Jury begins deliberating in trial of farm worker accused of killing Mollie Tibbetts
(CNN) -- An Iowa jury began deliberating Thursday in the murder trial of a farm worker accused of abducting and fatally stabbing 20-year-old college student Mollie Tibbetts in July 2018.
Cristhian Bahena Rivera, a 26-year-old undocumented immigrant from Mexico, admitted in an August 2018 interview with police that he followed Tibbetts while she was out for an evening run, got angry at her and "blacked out," according to an arrest affidavit and testimony at trial. He said he later came to and realized she was bleeding in his vehicle's trunk and then buried her in a remote Iowa cornfield, prosecutors said.

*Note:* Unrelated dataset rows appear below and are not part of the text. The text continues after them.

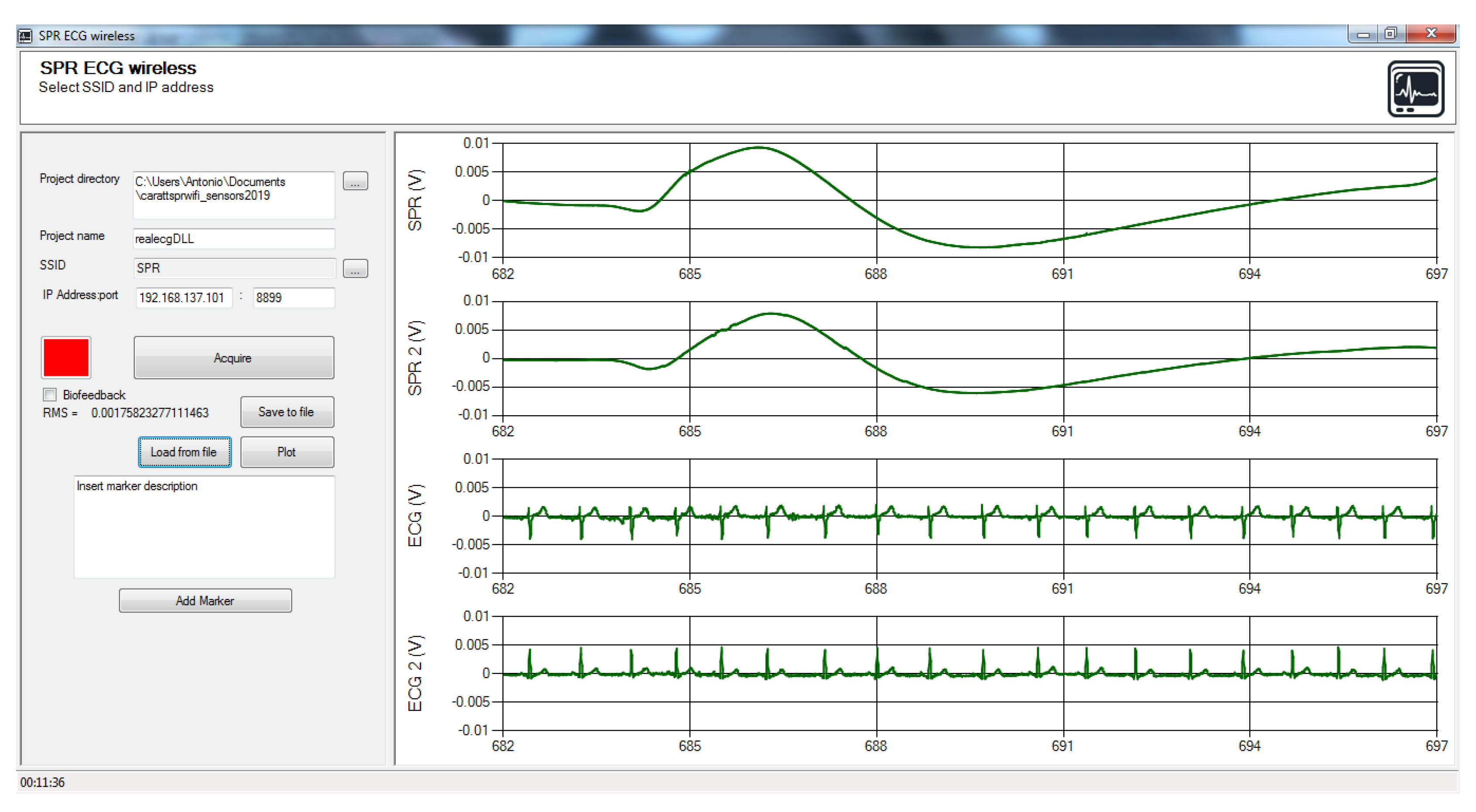Click Add Marker below the description box

pos(205,600)
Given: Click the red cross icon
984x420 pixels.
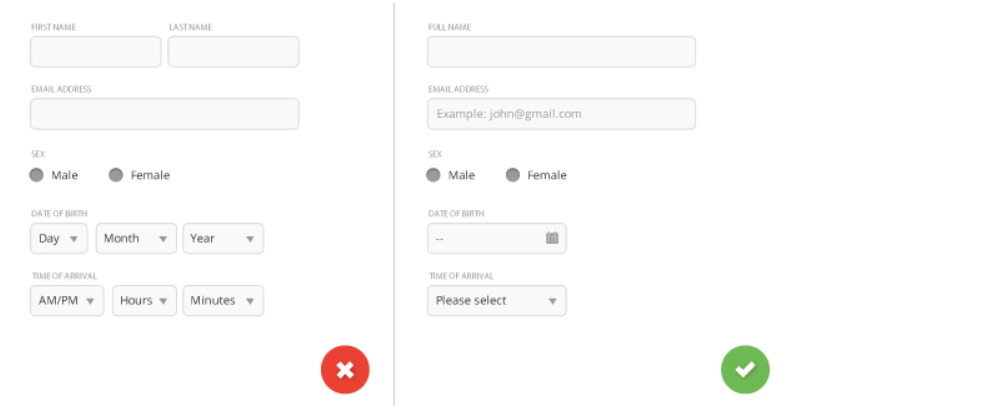Looking at the screenshot, I should pos(345,370).
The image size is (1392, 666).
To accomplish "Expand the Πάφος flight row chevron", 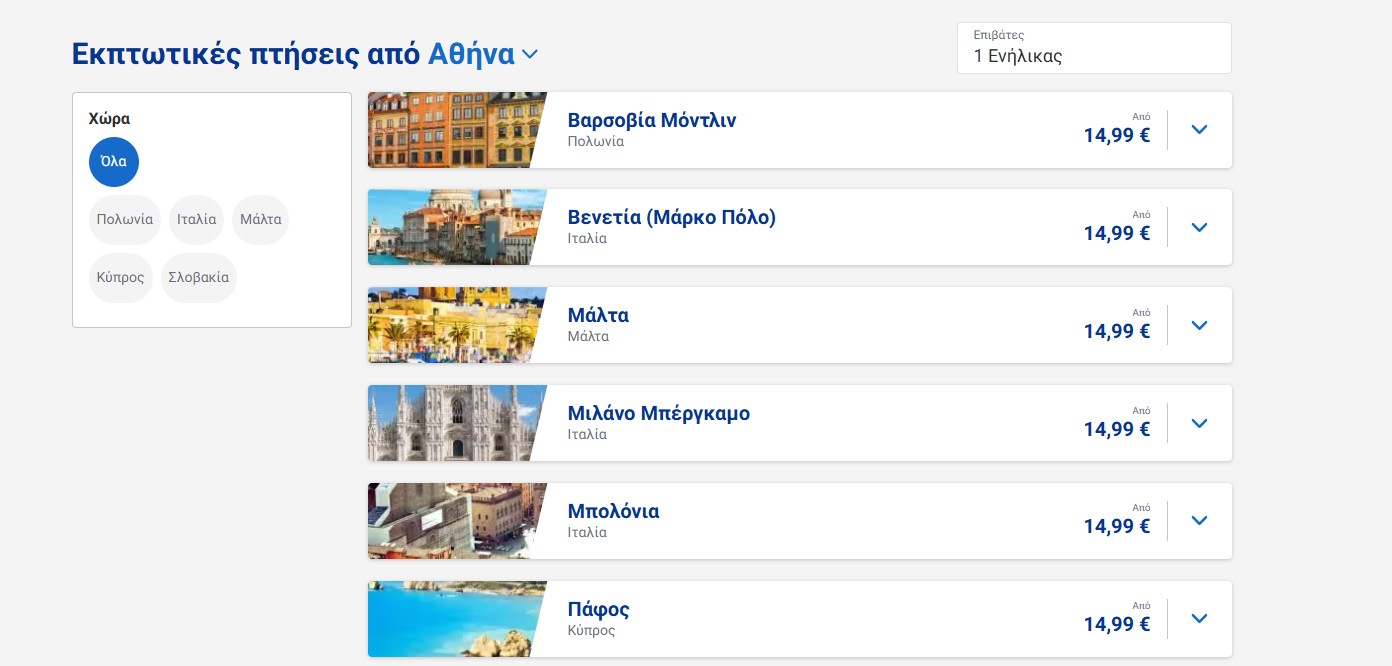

Bahena Rivera then led police to the cornfield, where investigators found her body with fatal stab wounds, prosecutors said.
But in testimony Wednesday, Bahena Rivera -- speaking through an interpreter -- told a very different story of what happened the night Tibbetts disappeared. He said two masked mystery men kidnapped him, forced him to participate in their plot to kill Tibbetts, threatened his family and told him to remain silent.
In closing arguments, prosecutor Scott Brown dismissed that testimony and said it did not fit with the evidence.
"There weren't two other guys. That's a figment of his imagination," Brown told jurors. "All of the credible evidence in this case points at him."
Defense attorney Chad Frese said the prosecution had no murder weapon, no crime scene, no eyewitnesses, no confession, no motive and no scientific evidence to prove his client's guilt. He said Bahena Rivera's original statements to investigators were made under duress during an 11-hour interrogation.
"We think Cristhian's 'confession,' or statement, was inaccurate or false," Frese said.
The trial comes nearly three years after Tibbetts disappeared after a run in Brooklyn, Iowa, sparking an extensive search that drew national attention.
She had been studying psychology at the University of Iowa and wanted to get a doctorate and write books, her father said. Bahena Rivera, meanwhile, had worked for four years at Yarrabee Farms, a nearby dairy farm.
Her death and Rivera's undocumented status pushed the tragic story into the rancorous partisan political debate around immigration. Former President Donald Trump brought up her story as part of his push to vilify undocumented immigrants as rapists and killers, though the existing evidence shows undocumented status does not correlate with criminality.
Rob Tibbetts, Mollie's father, has repeatedly called on politicians to stop using his daughter's death to make points against immigration, saying she believed these views were "profoundly racist."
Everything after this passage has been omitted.